Linear tangent uses a single local tangent vector and scales it by Δ. Fails almost immediately for the non-trivial tasks. The algorithm curve has curvature, and a single tangent flies off it within one step.

Random shifts by a random vector of the same magnitude as the chord. Accuracy at chance, ~1/P.

Dictation replaces the residual with the precomputed answer-centroid for the desired class. 100% on all four tasks. This is a sanity check that the head reads the answer linearly from L2.

Two of the four interventions work at every shift on every task. That is more than a description of the algorithm. It is a working set of geometric levers on the model.

Multiple seeds

Same architecture, same data, five different random initial seeds. Each network grokked all four algorithms in a clean version of its own shape: a ring for div, a ring for add, a value cloud for max, two points on the Nyquist axis for parity. But the precise orientations of those shapes in 384-dimensional space differ between seeds.

Five seeds × four tasks. The geometric content reproduces across seeds. The coordinate frames in which each network expresses that content do not.

The geometry is reproducible up to a gauge; the gauge itself is not. What is invariant across seeds is the type of object each task produces, not its frame. Part 3 will come back to this.

Where this leaves things

A multi-task model is not one geometric object, it is several. They share one residual stream, one set of weights, one forward pass. They emerge at different times during training. They live in different bases. They occupy different parts of the network. They can be coupled, as parity and add are through the Nyquist direction, or independent, as div and max are.

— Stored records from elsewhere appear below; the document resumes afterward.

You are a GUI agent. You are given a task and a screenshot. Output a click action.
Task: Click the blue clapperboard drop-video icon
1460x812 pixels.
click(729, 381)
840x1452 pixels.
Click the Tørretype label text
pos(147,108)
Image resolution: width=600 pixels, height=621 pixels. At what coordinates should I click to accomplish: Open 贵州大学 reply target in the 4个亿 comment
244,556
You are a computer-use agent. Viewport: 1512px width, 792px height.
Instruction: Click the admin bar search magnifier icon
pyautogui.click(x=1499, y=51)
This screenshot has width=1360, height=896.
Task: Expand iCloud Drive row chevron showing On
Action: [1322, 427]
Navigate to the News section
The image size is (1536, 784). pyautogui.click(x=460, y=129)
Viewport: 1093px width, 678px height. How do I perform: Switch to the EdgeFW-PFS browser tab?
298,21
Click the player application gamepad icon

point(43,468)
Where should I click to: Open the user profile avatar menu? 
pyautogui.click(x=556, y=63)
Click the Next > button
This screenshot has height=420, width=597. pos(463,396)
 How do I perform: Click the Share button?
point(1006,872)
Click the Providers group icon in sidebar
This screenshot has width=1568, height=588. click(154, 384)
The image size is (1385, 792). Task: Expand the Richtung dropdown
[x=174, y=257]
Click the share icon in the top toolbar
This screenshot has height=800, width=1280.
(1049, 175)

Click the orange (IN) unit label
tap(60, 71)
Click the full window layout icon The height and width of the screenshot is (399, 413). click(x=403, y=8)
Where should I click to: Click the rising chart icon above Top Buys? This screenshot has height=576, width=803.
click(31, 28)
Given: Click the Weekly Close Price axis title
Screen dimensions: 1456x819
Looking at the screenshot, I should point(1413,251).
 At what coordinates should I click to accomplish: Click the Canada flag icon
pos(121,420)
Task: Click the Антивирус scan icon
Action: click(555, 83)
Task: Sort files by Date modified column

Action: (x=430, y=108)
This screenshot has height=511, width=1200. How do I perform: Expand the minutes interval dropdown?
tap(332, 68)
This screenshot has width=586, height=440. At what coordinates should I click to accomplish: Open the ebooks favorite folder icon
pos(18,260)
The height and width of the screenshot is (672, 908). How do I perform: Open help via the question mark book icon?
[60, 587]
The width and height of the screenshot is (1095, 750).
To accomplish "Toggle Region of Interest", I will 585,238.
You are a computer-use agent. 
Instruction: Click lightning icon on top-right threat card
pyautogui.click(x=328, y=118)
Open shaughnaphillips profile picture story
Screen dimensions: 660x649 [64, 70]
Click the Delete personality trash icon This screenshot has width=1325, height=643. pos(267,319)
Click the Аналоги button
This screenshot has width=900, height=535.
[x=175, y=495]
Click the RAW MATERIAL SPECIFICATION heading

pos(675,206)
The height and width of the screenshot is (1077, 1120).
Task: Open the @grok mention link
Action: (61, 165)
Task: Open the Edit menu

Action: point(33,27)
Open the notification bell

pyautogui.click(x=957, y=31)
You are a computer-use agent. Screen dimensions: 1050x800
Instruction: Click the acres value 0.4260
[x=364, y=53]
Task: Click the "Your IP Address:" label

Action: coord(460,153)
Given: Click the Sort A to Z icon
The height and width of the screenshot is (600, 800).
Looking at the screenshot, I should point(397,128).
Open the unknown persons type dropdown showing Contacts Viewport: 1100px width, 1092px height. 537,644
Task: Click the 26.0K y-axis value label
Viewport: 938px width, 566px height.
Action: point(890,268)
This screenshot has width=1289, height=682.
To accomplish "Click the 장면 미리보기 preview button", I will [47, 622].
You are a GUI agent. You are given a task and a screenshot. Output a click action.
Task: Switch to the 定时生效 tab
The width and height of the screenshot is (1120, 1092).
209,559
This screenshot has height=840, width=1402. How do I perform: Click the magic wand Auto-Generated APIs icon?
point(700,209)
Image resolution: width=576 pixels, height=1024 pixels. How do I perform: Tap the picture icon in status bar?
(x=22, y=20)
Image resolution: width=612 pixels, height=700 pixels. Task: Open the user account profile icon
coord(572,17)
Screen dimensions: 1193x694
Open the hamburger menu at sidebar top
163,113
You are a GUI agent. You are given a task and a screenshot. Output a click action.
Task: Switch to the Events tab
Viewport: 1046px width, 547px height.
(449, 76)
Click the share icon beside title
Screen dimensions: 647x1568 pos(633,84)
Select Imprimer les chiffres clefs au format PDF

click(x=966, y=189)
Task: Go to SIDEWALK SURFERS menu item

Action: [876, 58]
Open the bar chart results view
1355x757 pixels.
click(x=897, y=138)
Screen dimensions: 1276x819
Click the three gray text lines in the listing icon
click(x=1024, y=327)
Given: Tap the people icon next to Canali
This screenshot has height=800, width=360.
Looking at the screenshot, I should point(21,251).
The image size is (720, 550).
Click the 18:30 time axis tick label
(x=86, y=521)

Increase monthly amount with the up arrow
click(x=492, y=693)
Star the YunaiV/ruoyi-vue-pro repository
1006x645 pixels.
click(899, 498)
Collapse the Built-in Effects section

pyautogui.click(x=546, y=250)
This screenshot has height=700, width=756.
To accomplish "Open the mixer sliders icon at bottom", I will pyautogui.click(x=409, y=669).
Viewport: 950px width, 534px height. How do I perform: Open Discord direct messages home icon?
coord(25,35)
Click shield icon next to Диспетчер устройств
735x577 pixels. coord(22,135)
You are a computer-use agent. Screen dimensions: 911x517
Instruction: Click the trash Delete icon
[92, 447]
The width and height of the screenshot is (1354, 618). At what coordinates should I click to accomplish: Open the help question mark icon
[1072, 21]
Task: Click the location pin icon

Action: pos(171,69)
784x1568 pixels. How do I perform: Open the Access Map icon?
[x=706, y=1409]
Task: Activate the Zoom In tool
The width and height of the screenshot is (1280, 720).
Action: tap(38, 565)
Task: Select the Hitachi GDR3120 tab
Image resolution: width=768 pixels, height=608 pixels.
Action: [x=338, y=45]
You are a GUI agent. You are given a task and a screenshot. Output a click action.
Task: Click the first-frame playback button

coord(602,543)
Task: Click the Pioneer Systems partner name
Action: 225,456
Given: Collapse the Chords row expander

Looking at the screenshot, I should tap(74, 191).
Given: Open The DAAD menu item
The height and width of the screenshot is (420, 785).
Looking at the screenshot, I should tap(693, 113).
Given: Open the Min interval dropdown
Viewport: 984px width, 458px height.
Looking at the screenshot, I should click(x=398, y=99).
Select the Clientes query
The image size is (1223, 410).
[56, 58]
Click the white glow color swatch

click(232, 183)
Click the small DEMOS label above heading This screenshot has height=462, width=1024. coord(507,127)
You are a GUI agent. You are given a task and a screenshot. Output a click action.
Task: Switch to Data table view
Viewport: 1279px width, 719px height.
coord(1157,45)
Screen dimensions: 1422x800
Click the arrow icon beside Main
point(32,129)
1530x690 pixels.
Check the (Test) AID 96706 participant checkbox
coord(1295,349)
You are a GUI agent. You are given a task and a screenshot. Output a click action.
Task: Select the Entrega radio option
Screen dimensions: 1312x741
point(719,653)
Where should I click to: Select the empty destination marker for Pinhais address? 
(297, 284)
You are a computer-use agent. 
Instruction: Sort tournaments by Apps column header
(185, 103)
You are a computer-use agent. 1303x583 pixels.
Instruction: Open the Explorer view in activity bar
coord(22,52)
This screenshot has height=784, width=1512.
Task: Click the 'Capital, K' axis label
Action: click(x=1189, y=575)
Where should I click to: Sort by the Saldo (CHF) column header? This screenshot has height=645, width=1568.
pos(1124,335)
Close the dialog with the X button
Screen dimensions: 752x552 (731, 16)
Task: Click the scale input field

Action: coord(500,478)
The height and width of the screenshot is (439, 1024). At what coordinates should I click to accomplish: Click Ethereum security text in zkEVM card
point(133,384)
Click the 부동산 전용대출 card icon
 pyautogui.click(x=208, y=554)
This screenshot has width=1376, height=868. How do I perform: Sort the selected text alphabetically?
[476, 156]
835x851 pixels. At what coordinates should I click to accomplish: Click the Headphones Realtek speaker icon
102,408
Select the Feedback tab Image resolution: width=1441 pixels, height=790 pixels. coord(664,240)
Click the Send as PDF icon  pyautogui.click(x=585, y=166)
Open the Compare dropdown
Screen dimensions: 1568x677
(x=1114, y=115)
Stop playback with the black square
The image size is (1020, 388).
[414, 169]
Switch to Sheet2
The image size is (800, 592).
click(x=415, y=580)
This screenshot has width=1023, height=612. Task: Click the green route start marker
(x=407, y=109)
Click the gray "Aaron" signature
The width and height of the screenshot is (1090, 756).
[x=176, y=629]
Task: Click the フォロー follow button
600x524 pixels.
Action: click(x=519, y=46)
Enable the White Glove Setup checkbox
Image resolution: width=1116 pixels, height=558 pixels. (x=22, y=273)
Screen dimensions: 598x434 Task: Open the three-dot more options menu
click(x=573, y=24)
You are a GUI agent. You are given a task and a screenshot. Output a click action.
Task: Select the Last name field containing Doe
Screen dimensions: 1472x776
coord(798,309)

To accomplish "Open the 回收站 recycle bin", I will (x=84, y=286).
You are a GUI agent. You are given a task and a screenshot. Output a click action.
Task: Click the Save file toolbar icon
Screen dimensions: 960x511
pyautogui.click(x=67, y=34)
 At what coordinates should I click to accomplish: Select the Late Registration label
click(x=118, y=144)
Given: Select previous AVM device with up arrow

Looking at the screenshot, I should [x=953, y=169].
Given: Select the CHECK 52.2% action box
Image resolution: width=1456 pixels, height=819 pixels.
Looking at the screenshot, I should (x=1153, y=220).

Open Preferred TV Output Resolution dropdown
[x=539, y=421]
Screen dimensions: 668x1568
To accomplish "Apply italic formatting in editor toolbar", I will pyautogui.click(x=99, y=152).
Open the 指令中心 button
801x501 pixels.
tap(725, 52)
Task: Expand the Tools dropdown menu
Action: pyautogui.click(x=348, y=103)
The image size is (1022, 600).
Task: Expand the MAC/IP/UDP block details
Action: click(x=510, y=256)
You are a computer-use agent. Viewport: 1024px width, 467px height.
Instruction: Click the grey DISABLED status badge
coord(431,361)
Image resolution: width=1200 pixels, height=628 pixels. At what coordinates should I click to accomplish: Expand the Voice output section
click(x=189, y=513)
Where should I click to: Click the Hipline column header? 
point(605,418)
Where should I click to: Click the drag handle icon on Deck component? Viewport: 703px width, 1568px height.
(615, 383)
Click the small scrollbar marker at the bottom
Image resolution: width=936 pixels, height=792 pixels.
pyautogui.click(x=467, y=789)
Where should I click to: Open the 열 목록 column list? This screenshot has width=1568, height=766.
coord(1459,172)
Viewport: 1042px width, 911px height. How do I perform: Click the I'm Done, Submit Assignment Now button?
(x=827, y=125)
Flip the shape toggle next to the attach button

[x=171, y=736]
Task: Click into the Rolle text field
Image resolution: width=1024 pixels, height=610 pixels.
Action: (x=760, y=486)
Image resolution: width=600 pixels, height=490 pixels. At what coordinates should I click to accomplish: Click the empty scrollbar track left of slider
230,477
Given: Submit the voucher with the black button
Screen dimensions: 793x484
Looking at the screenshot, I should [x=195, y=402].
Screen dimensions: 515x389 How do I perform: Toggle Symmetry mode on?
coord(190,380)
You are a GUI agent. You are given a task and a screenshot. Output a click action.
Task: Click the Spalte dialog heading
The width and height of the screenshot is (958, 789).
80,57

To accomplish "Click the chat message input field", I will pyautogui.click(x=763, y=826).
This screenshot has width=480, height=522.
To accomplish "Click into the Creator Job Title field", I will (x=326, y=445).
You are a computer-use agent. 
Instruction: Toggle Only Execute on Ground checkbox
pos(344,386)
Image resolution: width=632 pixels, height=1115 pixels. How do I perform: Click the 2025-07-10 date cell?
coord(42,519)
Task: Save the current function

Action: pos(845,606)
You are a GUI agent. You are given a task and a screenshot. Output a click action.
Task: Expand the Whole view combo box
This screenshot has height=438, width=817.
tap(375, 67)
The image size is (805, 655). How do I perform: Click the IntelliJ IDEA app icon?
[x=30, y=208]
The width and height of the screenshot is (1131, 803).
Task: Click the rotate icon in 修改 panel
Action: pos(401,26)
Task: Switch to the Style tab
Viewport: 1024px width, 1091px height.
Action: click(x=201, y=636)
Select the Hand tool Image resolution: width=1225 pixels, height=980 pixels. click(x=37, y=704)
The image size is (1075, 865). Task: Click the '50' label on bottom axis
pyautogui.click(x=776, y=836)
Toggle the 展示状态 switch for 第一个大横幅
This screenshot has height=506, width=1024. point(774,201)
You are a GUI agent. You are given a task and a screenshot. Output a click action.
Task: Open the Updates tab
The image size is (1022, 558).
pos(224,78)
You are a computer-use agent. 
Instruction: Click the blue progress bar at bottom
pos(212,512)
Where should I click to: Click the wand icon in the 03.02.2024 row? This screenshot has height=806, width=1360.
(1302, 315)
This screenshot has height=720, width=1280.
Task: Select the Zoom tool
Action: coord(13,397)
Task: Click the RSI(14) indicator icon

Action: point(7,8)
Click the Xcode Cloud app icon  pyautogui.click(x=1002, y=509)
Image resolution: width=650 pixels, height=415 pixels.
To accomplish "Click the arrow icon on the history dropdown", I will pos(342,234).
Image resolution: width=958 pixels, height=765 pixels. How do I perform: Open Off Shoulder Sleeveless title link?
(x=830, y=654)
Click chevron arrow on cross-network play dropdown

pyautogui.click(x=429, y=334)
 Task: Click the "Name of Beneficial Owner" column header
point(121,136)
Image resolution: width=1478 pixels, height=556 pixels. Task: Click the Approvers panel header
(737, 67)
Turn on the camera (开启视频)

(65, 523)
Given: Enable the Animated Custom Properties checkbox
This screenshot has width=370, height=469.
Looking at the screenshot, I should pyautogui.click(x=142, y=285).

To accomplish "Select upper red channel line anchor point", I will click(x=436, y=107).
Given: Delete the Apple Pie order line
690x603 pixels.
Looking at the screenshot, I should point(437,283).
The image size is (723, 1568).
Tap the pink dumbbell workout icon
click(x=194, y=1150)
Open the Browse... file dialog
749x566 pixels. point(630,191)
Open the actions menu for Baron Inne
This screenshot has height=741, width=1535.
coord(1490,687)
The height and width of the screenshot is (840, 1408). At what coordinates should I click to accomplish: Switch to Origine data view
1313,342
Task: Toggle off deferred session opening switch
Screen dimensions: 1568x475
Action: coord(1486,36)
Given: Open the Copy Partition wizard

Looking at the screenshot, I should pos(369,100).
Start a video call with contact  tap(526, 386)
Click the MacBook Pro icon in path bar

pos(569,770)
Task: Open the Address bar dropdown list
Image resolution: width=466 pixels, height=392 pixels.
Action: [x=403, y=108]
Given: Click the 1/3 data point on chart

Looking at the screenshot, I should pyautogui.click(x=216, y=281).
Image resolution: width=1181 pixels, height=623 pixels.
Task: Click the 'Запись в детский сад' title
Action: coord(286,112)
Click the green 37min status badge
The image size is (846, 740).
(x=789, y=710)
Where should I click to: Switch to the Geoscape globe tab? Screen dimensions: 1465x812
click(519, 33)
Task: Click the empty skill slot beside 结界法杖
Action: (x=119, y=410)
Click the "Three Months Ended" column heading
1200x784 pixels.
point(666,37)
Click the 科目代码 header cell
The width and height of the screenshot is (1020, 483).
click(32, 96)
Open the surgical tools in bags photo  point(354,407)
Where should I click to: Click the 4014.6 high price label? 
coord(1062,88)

Knowing the geometry of one algorithm makes that mechanism auditable. Knowing the geometry of all of them makes the model auditable as a system.

Everything in this note happens on a small model on clean algebraic tasks, where the right basis is known from number theory. The next question is whether the same geometric picture survives in real LLMs — and, more importantly, whether the internal manifold can be turned into a supervision signal for the model's own training. That is Part 4.